Отвлекая любопытных от себя, он спросил про Клэри и Невилла, но прежде чем ему успел ответить кто-нибудь из взрослых, Лидия сообщила:
– Голос у Невилла сломался, но, честно говоря, характер лучше не стал. Он просто ужасный, но немного по-другому. Играет на деньги, а сыграть во что-нибудь приличное с нами его не допросишься. Клэри гораздо лучше. Обязательно позвони ей, дядя Руперт, она жутко обрадуется. Она всегда считала, что ты вернешься, даже когда все остальные думали, что ты умер.
– Лидия! Не болтай чепухи!
– А я – нет. И ничего я не болтаю. – Она с вызовом уставилась на мать, но больше ничего не сказала.
Он невольно взглянул на Зоуи, сидящую рядом, но та не сводила глаз со своей пустой тарелки.
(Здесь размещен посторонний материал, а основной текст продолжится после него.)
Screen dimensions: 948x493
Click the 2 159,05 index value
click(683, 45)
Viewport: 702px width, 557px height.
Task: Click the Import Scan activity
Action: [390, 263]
И вот тогда-то на него обрушились чувства вины и нереальности – оба такие неистовые и равные по силе, что он оцепенел. Его решение задержаться во Франции на долгие месяцы, после того как он мог уехать на законных основаниях, – решение, которое в то время казалось романтично-нравственным, – теперь выглядело не чем иным, как распущенностью и блажью, крайним эгоизмом. И он даже не сумел вернуться с чистым и безраздельным сердцем…
Поезд сбавлял ход перед станцией Бейзингсток. Он надеялся, что к нему в купе никто не подсядет: немалую часть жизни он провел в надежде, что теперь его оставят в покое – не то чтобы любил одиночество, просто оно меньше выматывало. Он постоянно ощущал усталость, все думал, что хочет спать, но когда пытался, обычно лишь прокручивал в памяти мелкие, разрозненные и тревожные обрывки своей жизни. Единственным, с кем он чувствовал себя свободно, был Арчи, к которому он сейчас и направлялся. В первый же вечер в Хоум-Плейс он позвонил ему, и почему-то Арчи обрадовался («Ну и ну! Вот это да!») совершенно так, как надо, – и не вызвал у него ни чувства вины, ни ощущения ущербности или непорядочности. Это Арчи настоятельно посоветовал ему не звонить Клэри, а увидеться с ней; он же, узнав про рыбацкое судно, сразу же спросил, знают ли на флоте, что он вернулся, и когда услышал, что нет, не знают, сказал: «Ну, тогда лучше тебе приехать сразу, а я договорюсь, чтобы тебя приняли в Адмиралтействе. Имей в виду, там не обрадуются».